I saw the movie Still Alice last night.
It is a story about a very accomplished professor at Columbia University who is diagnosed with early onset Alzheimer’s. It is a tragic tale of how she tries desperately to hold onto memories, all the while slipping down this slope of inevitable and complete memory loss and ultimate death. The disease is devastating.
My grandmother had it and I watched my mother and father take care of her for years without her knowing where she was or who was taking care of her. Grandma Rae was a strong and vibrant woman who had the knack for betting on the long shots and always winning. My grandfather would always bet on the sure thing and he would lose more times than win. And every time he thought Rachel was crazy for choosing the horses the way she did, she would always have the last laugh. She would be counting her money while he’d be asking her to lend him some more for the next bet. She was always his good luck charm. But her luck ran out when she was diagnosed later in life with Alzheimer’s. And this movie just brought me back to those memories.
There is a line in the movie where Julianne Moore’s character says “My yesterdays are disappearing, and my tomorrows are uncertain, so what do I live for? I live for each day. I live in the moment.” I understand completely from where the author, Lisa Genova, wrote that line. I cannot, nor will I ever, compare my situation to anyone else’s, especially one who has suffered for years with this debilitating disease, but I had a glimpse of my life slipping away from me. In the 3 months prior to my AFE, I felt I needed to hold onto and make as many memories as I could. I felt the countdown to the end of my life beginning and I wanted to absorb every memory I had of my husband and my 2 daughters. I imagined the talks I would have had with them as they grew older and who Jacob would look like and what kind of man he would become. I tried to emblazon every single second in my mind so I could take those memories with me to the grave.

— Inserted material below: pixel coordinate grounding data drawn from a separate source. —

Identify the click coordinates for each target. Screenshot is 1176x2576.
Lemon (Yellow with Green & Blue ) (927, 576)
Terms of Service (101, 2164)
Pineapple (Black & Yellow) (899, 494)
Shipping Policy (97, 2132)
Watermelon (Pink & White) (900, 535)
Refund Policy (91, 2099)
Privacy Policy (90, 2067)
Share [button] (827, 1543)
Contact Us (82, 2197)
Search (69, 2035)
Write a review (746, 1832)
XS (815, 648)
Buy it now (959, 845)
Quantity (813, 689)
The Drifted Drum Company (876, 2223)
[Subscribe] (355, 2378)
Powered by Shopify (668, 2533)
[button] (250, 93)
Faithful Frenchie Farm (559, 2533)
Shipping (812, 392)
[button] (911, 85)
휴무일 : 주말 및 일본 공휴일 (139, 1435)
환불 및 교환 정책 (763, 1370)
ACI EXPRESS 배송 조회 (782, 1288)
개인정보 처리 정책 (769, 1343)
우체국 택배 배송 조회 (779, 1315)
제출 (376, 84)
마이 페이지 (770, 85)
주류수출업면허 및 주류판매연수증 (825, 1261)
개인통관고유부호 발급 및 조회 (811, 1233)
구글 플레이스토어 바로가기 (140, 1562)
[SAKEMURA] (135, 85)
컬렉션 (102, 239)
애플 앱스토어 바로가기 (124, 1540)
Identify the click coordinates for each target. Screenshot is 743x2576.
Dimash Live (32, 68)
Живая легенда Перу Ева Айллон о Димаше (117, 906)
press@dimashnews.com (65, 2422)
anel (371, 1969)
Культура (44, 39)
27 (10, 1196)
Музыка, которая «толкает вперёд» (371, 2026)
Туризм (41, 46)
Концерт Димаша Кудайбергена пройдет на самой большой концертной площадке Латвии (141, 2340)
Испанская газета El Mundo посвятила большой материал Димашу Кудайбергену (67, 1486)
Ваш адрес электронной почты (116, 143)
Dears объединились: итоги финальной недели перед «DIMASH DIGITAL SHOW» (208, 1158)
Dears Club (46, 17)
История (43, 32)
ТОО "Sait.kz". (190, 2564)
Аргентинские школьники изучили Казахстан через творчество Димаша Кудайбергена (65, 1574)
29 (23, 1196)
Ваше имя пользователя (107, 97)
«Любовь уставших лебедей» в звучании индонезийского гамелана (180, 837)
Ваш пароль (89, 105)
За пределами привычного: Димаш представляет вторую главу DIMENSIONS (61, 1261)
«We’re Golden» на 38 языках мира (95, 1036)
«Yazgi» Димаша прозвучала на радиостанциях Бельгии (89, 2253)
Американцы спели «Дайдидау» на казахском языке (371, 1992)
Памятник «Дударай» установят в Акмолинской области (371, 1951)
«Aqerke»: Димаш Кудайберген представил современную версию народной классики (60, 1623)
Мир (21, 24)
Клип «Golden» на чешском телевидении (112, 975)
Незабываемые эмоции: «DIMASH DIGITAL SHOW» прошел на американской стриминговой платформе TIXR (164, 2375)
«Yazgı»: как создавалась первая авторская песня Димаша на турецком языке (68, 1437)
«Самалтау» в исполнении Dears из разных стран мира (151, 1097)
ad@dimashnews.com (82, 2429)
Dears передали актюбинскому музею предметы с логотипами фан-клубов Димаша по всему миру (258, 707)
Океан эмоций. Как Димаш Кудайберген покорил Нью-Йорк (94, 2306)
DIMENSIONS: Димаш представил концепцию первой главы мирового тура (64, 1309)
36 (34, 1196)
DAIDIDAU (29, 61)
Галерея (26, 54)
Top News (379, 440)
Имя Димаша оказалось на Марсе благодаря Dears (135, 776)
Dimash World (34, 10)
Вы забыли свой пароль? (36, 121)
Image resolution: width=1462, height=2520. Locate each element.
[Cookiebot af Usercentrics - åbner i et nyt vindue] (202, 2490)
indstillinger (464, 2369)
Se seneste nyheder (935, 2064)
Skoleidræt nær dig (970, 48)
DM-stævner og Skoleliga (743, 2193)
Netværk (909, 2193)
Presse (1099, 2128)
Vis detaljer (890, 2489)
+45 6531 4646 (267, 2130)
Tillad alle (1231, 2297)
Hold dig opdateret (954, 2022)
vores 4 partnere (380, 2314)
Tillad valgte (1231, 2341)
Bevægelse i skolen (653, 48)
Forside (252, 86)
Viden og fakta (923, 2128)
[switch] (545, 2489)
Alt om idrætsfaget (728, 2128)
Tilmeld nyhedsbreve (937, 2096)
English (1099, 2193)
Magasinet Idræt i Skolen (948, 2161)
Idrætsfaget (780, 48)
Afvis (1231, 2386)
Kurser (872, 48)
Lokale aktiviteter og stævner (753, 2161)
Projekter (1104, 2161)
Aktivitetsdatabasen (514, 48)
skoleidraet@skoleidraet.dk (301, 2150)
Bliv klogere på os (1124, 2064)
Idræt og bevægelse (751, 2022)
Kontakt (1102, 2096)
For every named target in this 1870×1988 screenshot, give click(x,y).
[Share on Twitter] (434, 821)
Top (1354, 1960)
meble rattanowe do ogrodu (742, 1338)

People ask hypothetically all the time, “What would be worse in the end, to lose the function of the body or the mind?” I have to say, for me it would definitely be the mind. I want to be conscious of everything around me. The names, faces, the way to communicate and show love. Jonathan’s grandmother, Ruth Proskauer Smith, was 104 when she died. And she had her memory intact. She was a marvel at Scrabble, a challenge to argue with and a whiz at historical events, dates and details, only a Jeopardy contestant would know off the top of her head. She worked with Gloria Steinham to create NOW, she taught a class about the Supreme Court as a hobby in her 80s and she went to visit the Vatican when she was 92. As a centenarian, she took NYC transit every day. She was independent and happy to lend her mind for a cause.
I never realized how much of an impact Jonathan’s grandmother had on every person she encountered. The same could be said of my grandmother, who died at 95. They were both very strong-willed, driven towards different goals, but in the end, both had suffered when they lost their husbands many years before and both ended life as we know it with peace and family by their sides. One left this Earth with her mind unscathed and the other did not. I can tell you from first hand experience, losing the capabilities of your body is much “easier” to deal with than the mind. Ruth was able to say goodbye, acknowledge it was her time and donated her brain to science, (this was the ultimate gift she wanted to give) always thinking of the future and generations to come. My grandmother was scared, thought she was my mother’s daughter, woke up terrified almost every day, and would scream this haunting and horrific wail throughout the day. She was tortured until the moment she rested in peace.
Death in this physical world is beyond excruciating to the ones left behind, but if I can give a little peace to anyone reading this, the ones who are leaving are fine. Of course they never wanted to leave the physical touch and smell of this world. Absolutely they miss being able to speak to you in the traditional way. But they most certainly do not miss being ill, being in pain and having to wonder if today will be the day that they are passing. Where they are now, they are no longer in pain, they are stronger and healthier and they are able to see you and everything you see (just from a different angle). They are not there 24/7 because they are busy playing catch up with the ones who left them years before. So if you are wondering whether they are watching you shower (or doing anything else)– I’m thinking they are not pre-occupied with it, so you shouldn’t be.
I am glad I am alive and I am even happier that I can make more moments.
I cry at almost everything related to my family. My husband can’t let one day go by without telling me how grateful he is that our family is what it is today. It is all good. Even when it is not so good. I still have to get checkups more frequently than not. I still get scared going to the neurologist. I have to go in periodically and do those memory tests, akin to the ones in the movie and I worry I will fail, each and every time I am there. Only time will tell what the long term affects will be from suffering an AFE. But I am glad for this moment. The moment where I sit here at my computer, writing this, knowing I will crawl into bed and spend a restful night dreaming about more memories I will make with my family again tomorrow. Overjoyed, because I am Still Here!